Bug 2290887

Summary: systemd-machined fails because SELinux blocks it binding to a socket
Product: [Fedora] Fedora Reporter: Adam Williamson <awilliam>
Component: selinux-policyAssignee: Zdenek Pytela <zpytela>
Status: CLOSED RAWHIDE QA Contact: Fedora Extras Quality Assurance <extras-qa>
Severity: high Docs Contact:
Priority: medium    
Version: rawhideCC: agurenko, dwalsh, lvrabec, mmalik, omosnacek, pkoncity, vmojzis, zbyszek, zpytela
Target Milestone: ---   
Target Release: ---   
Hardware: All   
OS: Linux   
Whiteboard: openqa
Fixed In Version: Doc Type: If docs needed, set a value
Doc Text:
Story Points: ---
Clone Of: Environment:
Last Closed: 2024-06-20 18:36:23 UTC Type: Bug
Regression: --- Mount Type: ---
Documentation: --- CRM:
Verified Versions: Category: ---
oVirt Team: --- RHEL 7.3 requirements from Atomic Host:
Cloudforms Team: --- Target Upstream Version:
Embargoed:

Description Adam Williamson 2024-06-07 15:24:59 UTC 
With systemd-256~rc4-1.fc41 , systemd-machined.service fails due to an SELinux denial:

Jun 07 05:00:06 fedora audit[725]: AVC avc:  denied  { create } for  pid=725 comm="systemd-machine" name="io.systemd.Machine" scontext=system_u:system_r:systemd_machined_t:s0 tcontext=system_u:object_r:systemd_machined_var_run_t:s0 tclass=sock_file permissive=0
Jun 07 05:00:06 fedora audit[725]: SYSCALL arch=c000003e syscall=49 success=no exit=-13 a0=b a1=7ffe9a1de5c0 a2=2a a3=0 items=0 ppid=1 pid=725 auid=4294967295 uid=0 gid=0 euid=0 suid=0 fsuid=0 egid=0 sgid=0 fsgid=0 tty=(none) ses=4294967295 comm="systemd-machine" exe="/usr/lib/systemd/systemd-machined" subj=system_u:system_r:systemd_machined_t:s0 key=(null)
Jun 07 05:00:06 fedora audit: PROCTITLE proctitle="/usr/lib/systemd/systemd-machined"
Jun 07 05:00:06 fedora systemd-machined[725]: Failed to bind to varlink socket: Permission denied
Jun 07 05:00:06 fedora systemd-machined[725]: Failed to fully start up daemon: Permission denied
Jun 07 05:00:06 fedora audit[1]: SERVICE_START pid=1 uid=0 auid=4294967295 ses=4294967295 subj=system_u:system_r:init_t:s0 msg='unit=systemd-machined comm="systemd" exe="/usr/lib/systemd/systemd" hostname=? addr=? terminal=? res=failed'
Jun 07 05:00:06 fedora systemd[1]: systemd-machined.service: Main process exited, code=exited, status=1/FAILURE
Jun 07 05:00:06 fedora systemd[1]: systemd-machined.service: Failed with result 'exit-code'.
Jun 07 05:00:06 fedora systemd[1]: Failed to start systemd-machined.service - Virtual Machine and Container Registration Service.
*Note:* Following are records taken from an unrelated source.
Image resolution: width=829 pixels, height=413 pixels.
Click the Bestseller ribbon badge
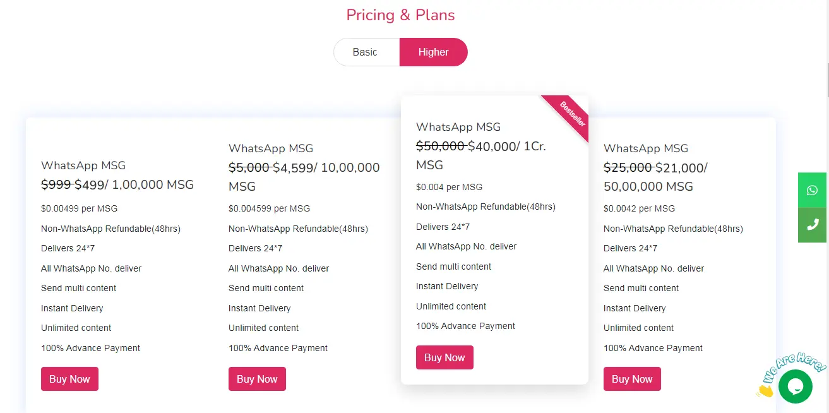pos(572,114)
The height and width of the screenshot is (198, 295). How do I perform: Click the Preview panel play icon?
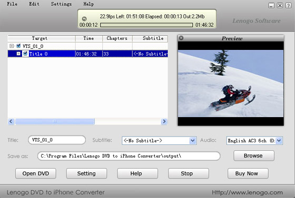[x=181, y=38]
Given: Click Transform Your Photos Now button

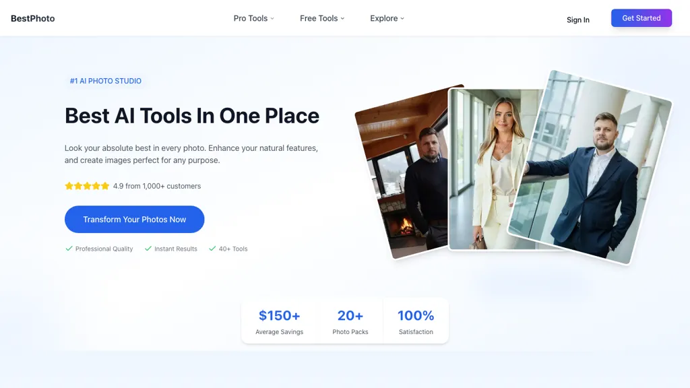Looking at the screenshot, I should click(134, 220).
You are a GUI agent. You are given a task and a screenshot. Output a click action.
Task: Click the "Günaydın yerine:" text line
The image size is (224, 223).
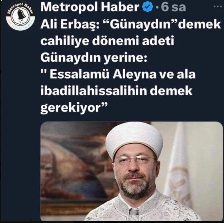coord(94,58)
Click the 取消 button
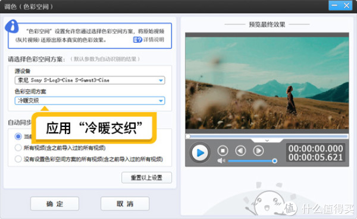 [125, 204]
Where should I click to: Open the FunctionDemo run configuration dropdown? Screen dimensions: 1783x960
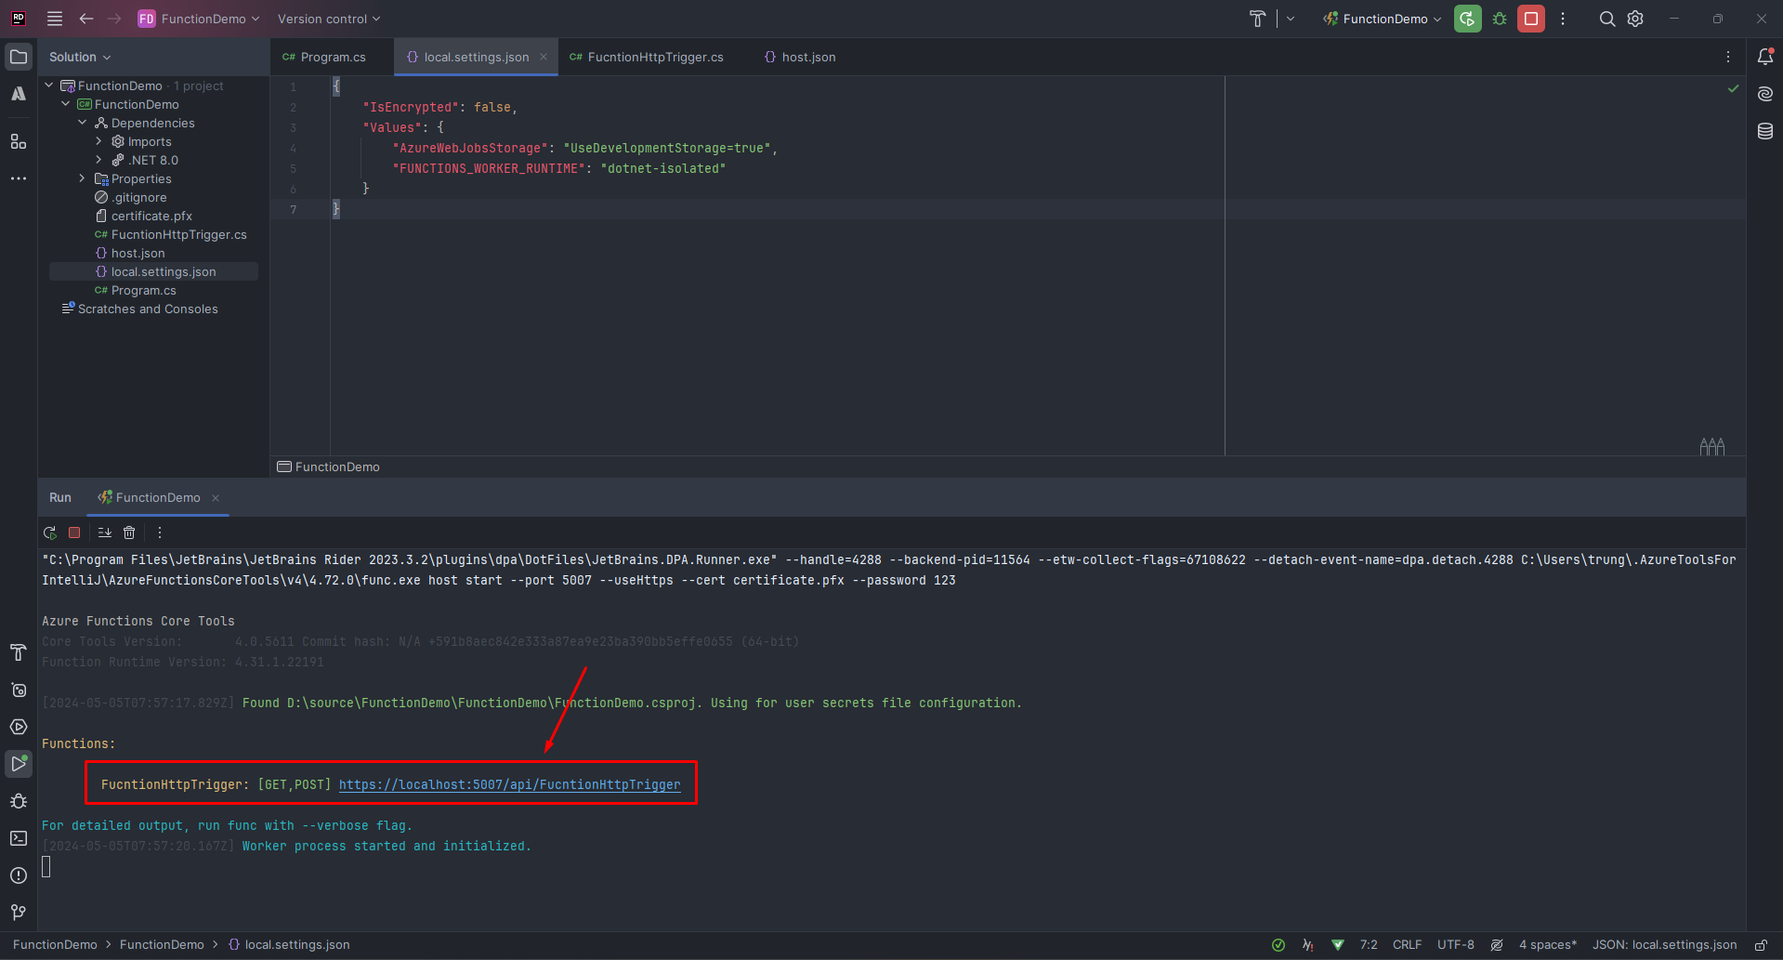click(1382, 19)
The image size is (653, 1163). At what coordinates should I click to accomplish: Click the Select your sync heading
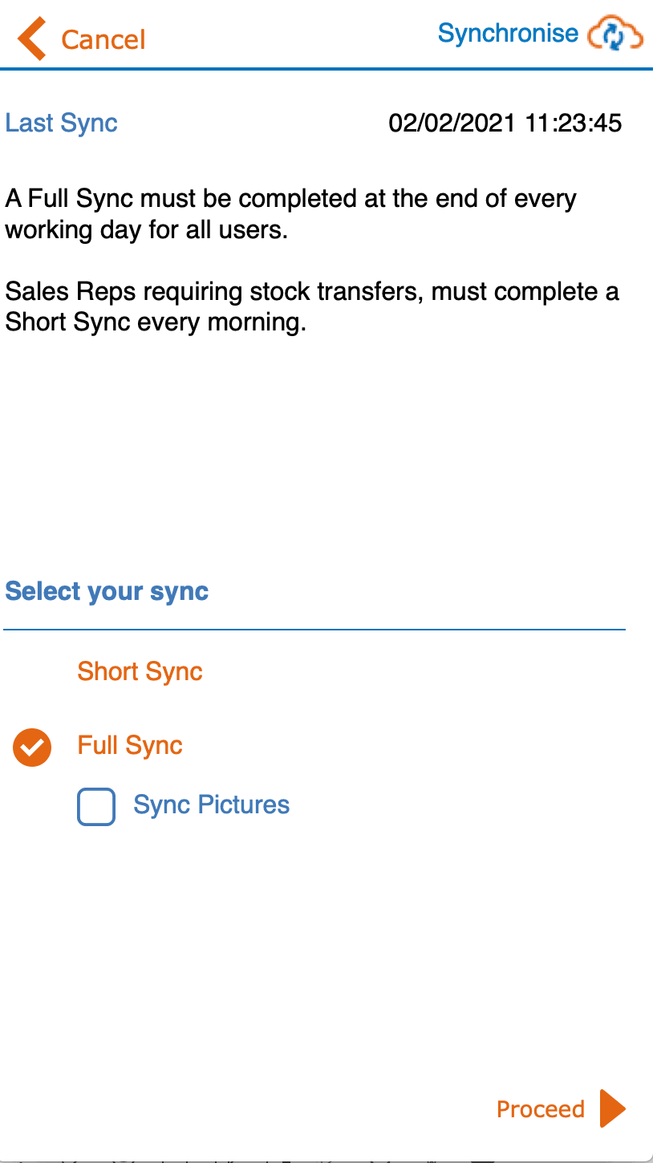(x=107, y=592)
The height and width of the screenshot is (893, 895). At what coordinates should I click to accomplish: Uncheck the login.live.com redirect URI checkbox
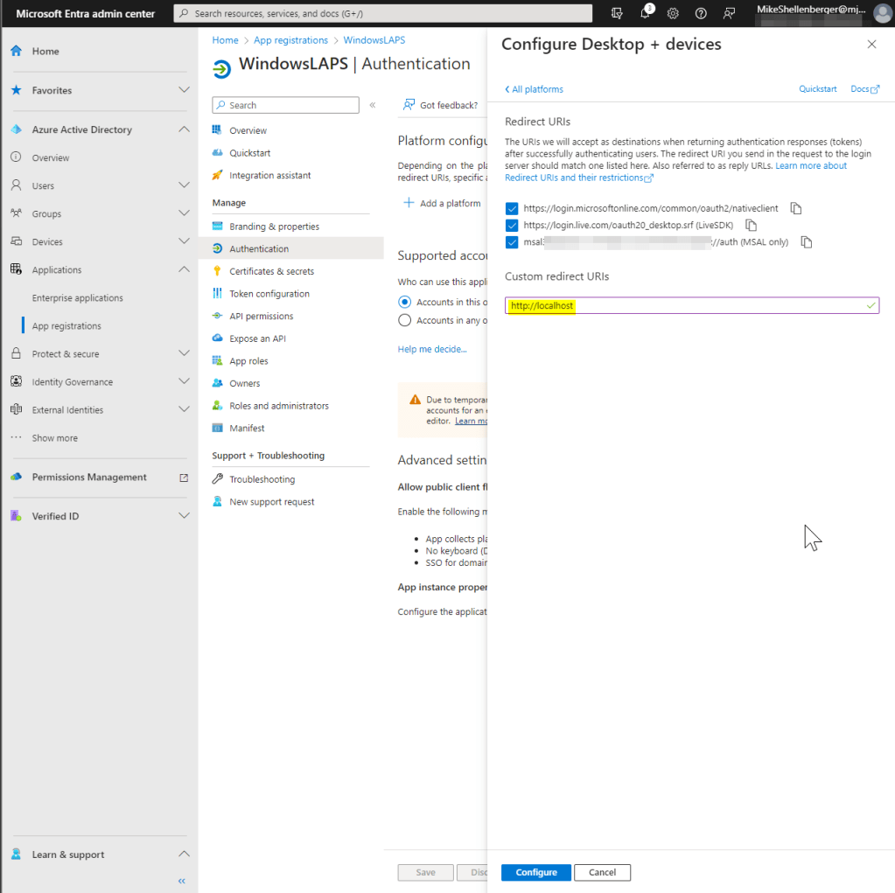[512, 225]
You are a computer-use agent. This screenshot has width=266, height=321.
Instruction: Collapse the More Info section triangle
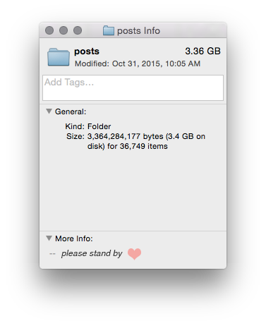(49, 238)
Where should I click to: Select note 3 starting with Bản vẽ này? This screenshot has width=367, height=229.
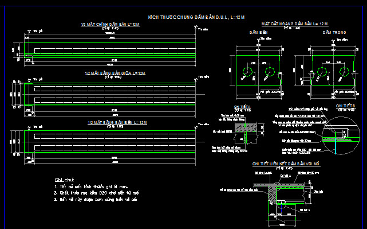click(x=95, y=199)
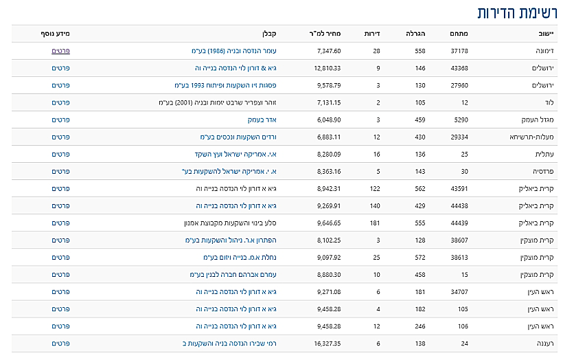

This caused the update to fail tests, so it's currently gated. https://bodhi.fedoraproject.org/updates/FEDORA-2024-b745d81444
Comment 1 Zbigniew Jędrzejewski-Szmek 2024-06-07 15:27:11 UTC 
It's probably the same as https://bugzilla.redhat.com/show_bug.cgi?id=2279923. It seems that the policy update was not successful.

I started a build with systemd with the previous work-around patch restored.
Comment 2 Zdenek Pytela 2024-06-10 07:14:25 UTC 
Well, it is a dup, but the fix was not accurate.
Unfortunately, we do not actually test machined features much.
Comment 3 Adam Williamson 2024-06-10 14:56:56 UTC 
I can easily run the openQA tests on a scratch build any time if you ask me, Zdenek.
Comment 4 Zdenek Pytela 2024-06-11 15:43:16 UTC 
(In reply to Adam Williamson from comment #3)
> I can easily run the openQA tests on a scratch build any time if you ask me,
> Zdenek.

Thanks for the offer, I think I already asked once when there was a complex change to make. There are a lot of changes happening right now and more planned, especially in packaging, so I'll do that again.

The problem is that when I know the change is intrusive or with big impact, I can do extended tests on my own, too, but this case was rather a mistake. Not testing some systemd services enough is just a different problem, we have tests at 2 places in the pipeline already.